Para reforçar o monitoramento de visitantes,
a prefeitura manteve barreiras sanitárias nas entradas da cidade por mais de um
ano. Os locais foram equipados com termômetros para aferição de temperatura e
álcool em gel. Ainda segundo Auxiliadora Menezes, o grupo de WhatsApp também
foi uma maneira de proteger a população das notícias falsas sobre a pandemia e
a vacinação.
“Levou um tempo até que caísse a ficha das
pessoas de que a cidade não estava imune à doença por ser muito pequena. O
grupo, nesse sentido, funcionou como canal oficial de informações sobre a
avanço da pandemia”, explica a servidora.
Vacinado
com as três doses da vacina contra a COVID-19, Osmar Pinto Moreira, de 71 anos,
lamenta a decisão dos poucos e conhecidos conterrâneos negacionistas de não se
vacinarem. Ele é viúvo de Maura Maria Rocha Moreira, que morreu em 28 de
janeiro de 2021, em razão de complicações decorrentes da doença respiratória.

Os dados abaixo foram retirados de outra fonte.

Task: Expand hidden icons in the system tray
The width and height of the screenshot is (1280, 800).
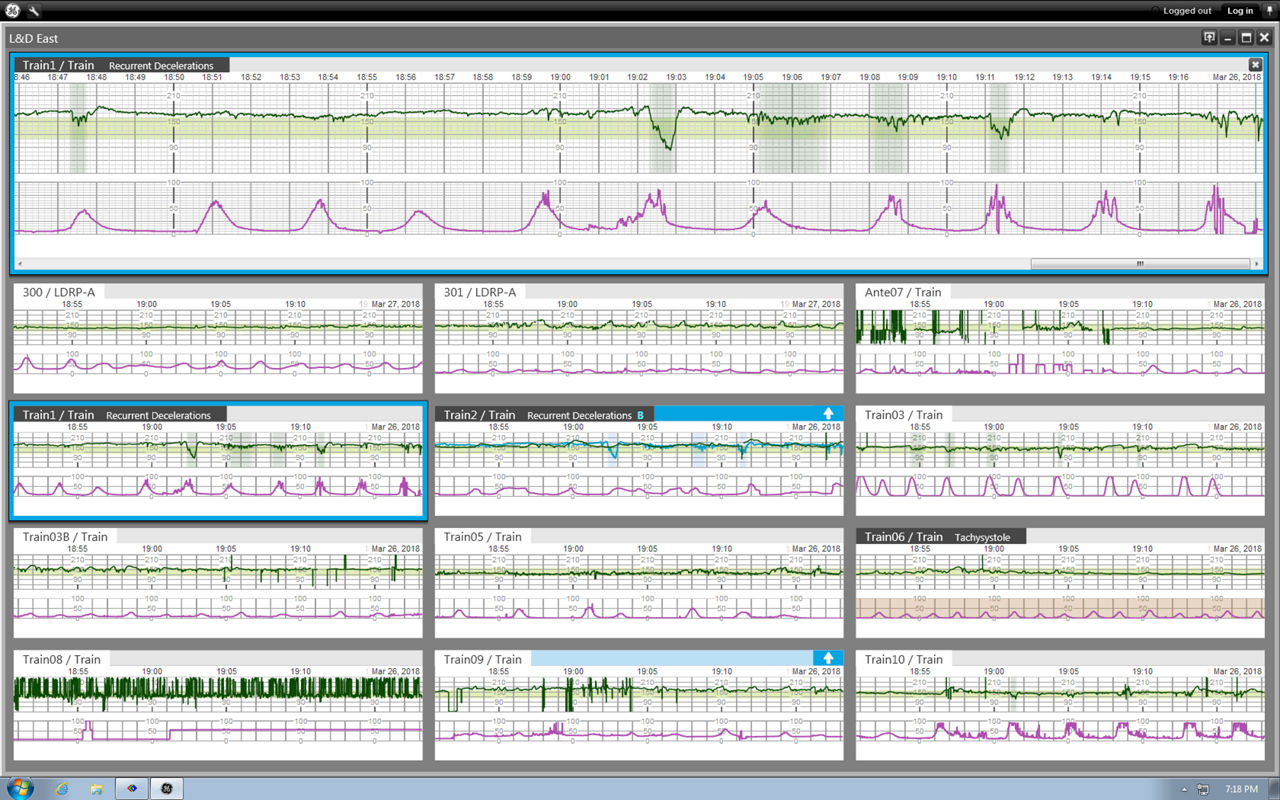Action: (x=1184, y=788)
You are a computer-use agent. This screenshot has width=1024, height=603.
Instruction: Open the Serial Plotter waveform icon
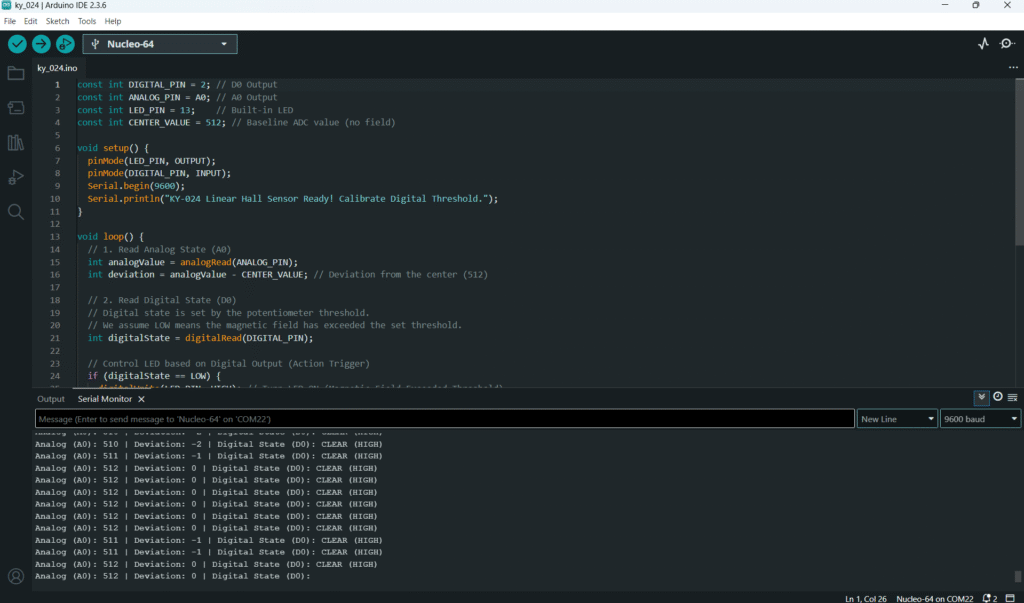point(982,44)
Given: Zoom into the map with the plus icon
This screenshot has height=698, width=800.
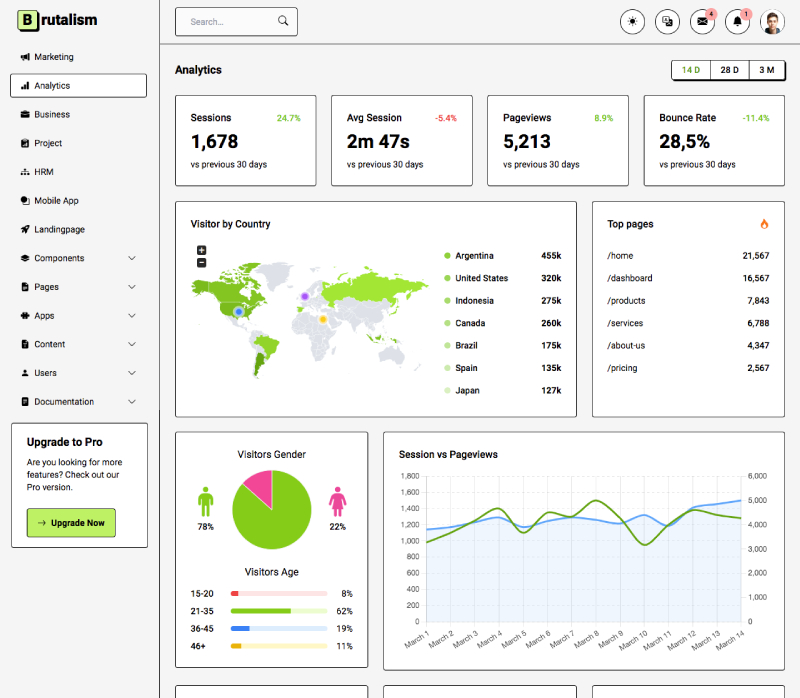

A morte dela não consta nos boletins
epidemiológicos do estado como notificação em Serra da Saudade, pois foi
registrada em Bom Despacho, a 109 quilômetros do município. É para onde os
pacientes graves, especialmente, aqueles que demandam internações em centro de
terapia intensiva, são encaminhados.
“Perdi
minha companheira de 50 anos”, diz seu Osmar inconformado, diante do túmulo da
mulher, enterrada no cemitério muni- cipal. “A gente nunca acha que vai
acontecer com a gente, mas essa doença é maligna. As pessoas não deveriam
facilitar, porque ela mata mesmo. Se tivesse vacina quando minha mulher ficou
doente, talvez ela estivesse viva”, emociona-se o ex-trabalhador rural, que
vive sozinho. Pai de seis filhos e avô de seis netos, ele tem a companhia
eventual de familiares.
A maneira como dona Maura foi infectada pelo
vírus ainda é um mistério para seu Osmar. “Ela ia só ao supermercado, né? Nunca
foi de sair. Daí ela pegou e não resistiu, pois era cheia de problemas de
saúde.”
'Sangue
de Jesus'
O negacionismo, porém, está longe de
representar ameaça às recomendações da ciência. O Centro de Saúde de Serra da
Saudade registra três moradores que se recusam a receber a vacina contra o
coronavírus, a despeito dos esforços de persuasão dos profissionais da saúde
municipal. De acordo com a enfermeira Ana Laura Andrade, são dois idosos e uma
criança, cujos pais não permitiram que recebesse a injeção. “Ligamos inúmeras
vezes, fomos à casa deles para tentar aplicar, falamos com eles semanalmente,
mas não teve jeito. Não tomaram nenhuma dose.”
A reportagem do EM encontrou algumas pessoas
que recusam a vacina. Uma deles é o aposentado e artesão Luiz Amaro Ricardo, de
53, que inclusive faz parte de um grupo de alto risco: ele é cadeirante,
hipertenso e diabético.
Com
simpatia, ele recebe a equipe do EM como bom anfitrião mineiro. “Podem entrar,
fiquem à vontade”, convida. Amaro Ricardo é membro da Igreja Evangélica
Congregação Cristã do Brasil.
Questionado sobre o motivo da resistência à
imunização, ele logo se defende. “Olha, isso não tem nada a ver com a minha
igreja, ninguém lá fala nada contra a vacina. Inclusive, os irmãos todos
tomaram. Só eu mesmo que não quis. Já tive trombose, o que me fez perder as
duas pernas. Não quero mais medicamentos do que eu já tomo. Já levei agulhadas
o bastante na vida. Agora, chega”, desabafou.
O medo de adoecer não parece estar entre as
preocupações dele.
“Quem protege é o sangue de Jesus. É só Deus
mesmo para nos guardar.” O outro morador resistente à campanha é o líder da
igreja dele, conhecido como Amaral. Ele não quis falar com a reportagem. A
família que optou por não vacinar a criança não estava em casa.